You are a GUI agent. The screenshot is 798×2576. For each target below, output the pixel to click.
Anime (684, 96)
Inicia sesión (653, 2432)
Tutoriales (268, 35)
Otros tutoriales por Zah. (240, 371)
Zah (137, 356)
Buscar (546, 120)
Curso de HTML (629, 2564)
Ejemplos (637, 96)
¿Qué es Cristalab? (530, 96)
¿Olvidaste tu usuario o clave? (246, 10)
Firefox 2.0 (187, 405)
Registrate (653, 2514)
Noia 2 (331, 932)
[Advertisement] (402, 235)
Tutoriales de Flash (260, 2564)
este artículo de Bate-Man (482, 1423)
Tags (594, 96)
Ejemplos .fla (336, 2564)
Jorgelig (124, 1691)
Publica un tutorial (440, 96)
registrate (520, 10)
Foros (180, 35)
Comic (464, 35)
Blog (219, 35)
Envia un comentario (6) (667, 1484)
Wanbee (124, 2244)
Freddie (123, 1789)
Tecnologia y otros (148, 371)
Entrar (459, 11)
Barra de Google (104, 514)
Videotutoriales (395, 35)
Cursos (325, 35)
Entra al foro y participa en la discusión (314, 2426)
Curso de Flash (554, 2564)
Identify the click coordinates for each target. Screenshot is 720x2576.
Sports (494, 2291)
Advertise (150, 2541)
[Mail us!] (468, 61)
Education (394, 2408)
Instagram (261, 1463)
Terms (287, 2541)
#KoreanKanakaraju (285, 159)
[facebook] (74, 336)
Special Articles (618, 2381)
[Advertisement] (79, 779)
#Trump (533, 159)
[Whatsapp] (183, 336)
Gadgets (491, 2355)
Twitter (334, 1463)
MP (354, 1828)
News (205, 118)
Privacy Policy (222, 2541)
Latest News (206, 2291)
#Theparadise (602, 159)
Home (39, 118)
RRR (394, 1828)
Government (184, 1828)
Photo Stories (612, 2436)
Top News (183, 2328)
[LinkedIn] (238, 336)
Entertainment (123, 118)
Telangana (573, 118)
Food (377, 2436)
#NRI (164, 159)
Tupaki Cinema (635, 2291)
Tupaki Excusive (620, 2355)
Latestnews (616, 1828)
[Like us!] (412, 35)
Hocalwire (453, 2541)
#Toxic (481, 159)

════

- [What you are asked to do]: Every entry should be printed again exactly as written.

- [Answer to this problem]:
You are a GUI agent. The screenshot is 798×2576. For each target below, output the pixel to click.
Anime (684, 96)
Inicia sesión (653, 2432)
Tutoriales (268, 35)
Otros tutoriales por Zah. (240, 371)
Zah (137, 356)
Buscar (546, 120)
Curso de HTML (629, 2564)
Ejemplos (637, 96)
¿Qué es Cristalab? (530, 96)
¿Olvidaste tu usuario o clave? (246, 10)
Firefox 2.0 (187, 405)
Registrate (653, 2514)
Noia 2 (331, 932)
[Advertisement] (402, 235)
Tutoriales de Flash (260, 2564)
este artículo de Bate-Man (482, 1423)
Tags (594, 96)
Ejemplos .fla (336, 2564)
Jorgelig (124, 1691)
Publica un tutorial (440, 96)
registrate (520, 10)
Foros (180, 35)
Comic (464, 35)
Blog (219, 35)
Envia un comentario (6) (667, 1484)
Wanbee (124, 2244)
Freddie (123, 1789)
Tecnologia y otros (148, 371)
Entrar (459, 11)
Barra de Google (104, 514)
Videotutoriales (395, 35)
Cursos (325, 35)
Entra al foro y participa en la discusión (314, 2426)
Curso de Flash (554, 2564)
Identify the click coordinates for each target. Screenshot is 720x2576.
Sports (494, 2291)
Advertise (150, 2541)
[Mail us!] (468, 61)
Education (394, 2408)
Instagram (261, 1463)
Terms (287, 2541)
#KoreanKanakaraju (285, 159)
[facebook] (74, 336)
Special Articles (618, 2381)
[Advertisement] (79, 779)
#Trump (533, 159)
[Whatsapp] (183, 336)
Gadgets (491, 2355)
Twitter (334, 1463)
MP (354, 1828)
News (205, 118)
Privacy Policy (222, 2541)
Latest News (206, 2291)
#Theparadise (602, 159)
Home (39, 118)
RRR (394, 1828)
Government (184, 1828)
Photo Stories (612, 2436)
Top News (183, 2328)
[LinkedIn] (238, 336)
Entertainment (123, 118)
Telangana (573, 118)
Food (377, 2436)
#NRI (164, 159)
Tupaki Cinema (635, 2291)
Tupaki Excusive (620, 2355)
Latestnews (616, 1828)
[Like us!] (412, 35)
Hocalwire (453, 2541)
#Toxic (481, 159)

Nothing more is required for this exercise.